**What needs to be done**
Continue the passage on enduring family businesses, picking up right after its last sentence.

**Passage**
---

Consulting firm McKinsey produced a paper called “The Five Attributes of Enduring Family Businesses” in 2010 (I have added two more attributes). They noted that one-third of the companies in the S&P 500 and 40% of the 250 largest companies in France and Germany were family businesses. Of course the term “family business” does not necessarily mean “small business.” While many of the conclusions McKinsey drew were applicable only to the largest multi-generation companies, there are lessons that apply to family businesses of all sizes and types. In this blog, I’ll describe McKinsey’s key success attributes along with some comments from our experience in Celtar.

1.  Governance and business growth

“As family businesses expand from their entrepreneurial beginnings, they face unique performance and governance challenges. The generations that follow the founder, for example, may insist on running the company even though they’re not suited for the job. And as the number of family shareholders increases exponentially generation by generation, with few actually working in the business, the commitment to carry on as owners can’t be taken for granted. Indeed, less than 30% of family businesses survive into the 3rd generation of family ownership.

“To be successful as both the company and the family grow, a family business must meet two intertwined challenges: achieving strong business performance and keeping the family committed to and capable of carrying on as the owner.”

The number of family members owning or working in the business should not, in fact, increase “exponentially generation to generation.” Inevitably there will be conflict about future direction of the company if there are too many family shareholders. From experience some may look to sell up and asset strip the business, others will take a longer view and wish the company to continue growing, and trading whilst maintaining family ownership.

2.  Recognising the need for external talent

“Family businesses can go under for many reasons, including family conflicts over money, nepotism leading to poor management, and infighting over the succession from one generation to the next. Regulating the family’s roles as shareholders, board members, and managers is essential because it can help avoid these pitfalls. Large family businesses that survive for many generations make sure to permeate their ethos of ownership with a strong sense of purpose…….long term survivors usually share a meritocratic approach to management.”

For business survival and growth, family members must accept that the best people to manage the business are not necessarily members of the family.

3. Raising capital, effects on ownership

“Maintaining family control or influence while raising fresh capital for the business and satisfying the family’s cash needs is an equation that must be addressed since it’s a major source of potential conflict, particularly in the transition of power from one generation to the next. Enduring family businesses hold family councils and regulate ownership issues – for example, how shares can (and cannot) be traded inside and outside the family – through carefully designed shareholder agreements. Raising capital from Venture Capital firms will dilute family ownership and lessen family control.

---

**Input data**

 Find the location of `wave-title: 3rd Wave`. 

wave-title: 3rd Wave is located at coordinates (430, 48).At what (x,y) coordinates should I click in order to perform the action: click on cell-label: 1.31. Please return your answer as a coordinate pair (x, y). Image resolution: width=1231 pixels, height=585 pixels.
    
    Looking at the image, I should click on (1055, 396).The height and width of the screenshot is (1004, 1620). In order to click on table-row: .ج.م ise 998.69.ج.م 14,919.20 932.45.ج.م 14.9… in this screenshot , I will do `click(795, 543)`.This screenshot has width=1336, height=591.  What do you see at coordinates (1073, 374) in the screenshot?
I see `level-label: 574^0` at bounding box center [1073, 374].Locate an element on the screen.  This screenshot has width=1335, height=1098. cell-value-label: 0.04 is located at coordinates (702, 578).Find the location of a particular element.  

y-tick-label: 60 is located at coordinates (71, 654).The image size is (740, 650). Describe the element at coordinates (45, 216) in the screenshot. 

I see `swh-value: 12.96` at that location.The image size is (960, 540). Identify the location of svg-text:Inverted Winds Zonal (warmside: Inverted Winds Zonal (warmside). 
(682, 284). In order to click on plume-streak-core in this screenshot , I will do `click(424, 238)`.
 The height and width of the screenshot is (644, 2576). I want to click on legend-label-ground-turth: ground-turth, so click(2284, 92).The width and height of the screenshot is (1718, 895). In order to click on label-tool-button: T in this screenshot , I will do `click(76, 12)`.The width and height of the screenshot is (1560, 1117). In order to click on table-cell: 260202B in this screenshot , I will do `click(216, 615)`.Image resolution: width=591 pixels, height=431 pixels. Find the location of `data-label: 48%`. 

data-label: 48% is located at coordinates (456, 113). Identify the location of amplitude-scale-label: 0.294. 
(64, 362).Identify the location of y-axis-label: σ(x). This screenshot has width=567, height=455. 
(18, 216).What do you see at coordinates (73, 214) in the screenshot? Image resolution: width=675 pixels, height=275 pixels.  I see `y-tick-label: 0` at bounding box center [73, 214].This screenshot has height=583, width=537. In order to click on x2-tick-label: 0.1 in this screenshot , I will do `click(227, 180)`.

---

**Output for this exercise**
4.  The struggle for talent

“Family businesses, like their non-family peers, face the challenge of attracting and retaining high class talent to key management positions. In this respect they have a handicap because non-family executives might fear that family members make important decisions informally (over meals in the family kitchen?) and that a glass ceiling limits the career opportunities of outsiders.”

Family businesses do have a problem retaining and attracting talented managers. Non-family executives fear that their contributions are not recognised, and that they are “out-of-the-conversation” when important decisions are taken.

5. Too risk averse?

“Too much prudence can be dangerous. Family owners, who usually have a significant part of their wealth associated with the business, face the challenge of preventing an excessive aversion to risk from influencing company decisions. Excessive risk aversion might, for example, unduly limit investments to maintain and build competitive advantage and diversify the family’s wealth.”

Many Irish family businesses will have invested in our property boom/bubble, so in fact more prudence should have been employed.

6.  Develop your own talent – succession planning

Working in the family business has become a more attractive option for many sons and daughters, as the recession hinders career development and limits job opportunities.

We advise that the family members work elsewhere, possibly the UK, before they join the family business. Away from the family enterprise they learn professional management skills and different approaches – and thus bring new ideas and outside experience to the family firm when they join 4 or 5 years later.

7. Values of family businesses can be different

A fair share of family owned businesses offer a higher then average commitment and loyalty to staff.  I have observed business owners of small companies taking hits in their pockets instead of taking the option to make staff redundant. Larger companies can appear heartless in making redundancies when their sales fall and profits decline. Small family owned businesses are often different. This difference is based on close relationships with individuals built up over years and of working together to serve customers.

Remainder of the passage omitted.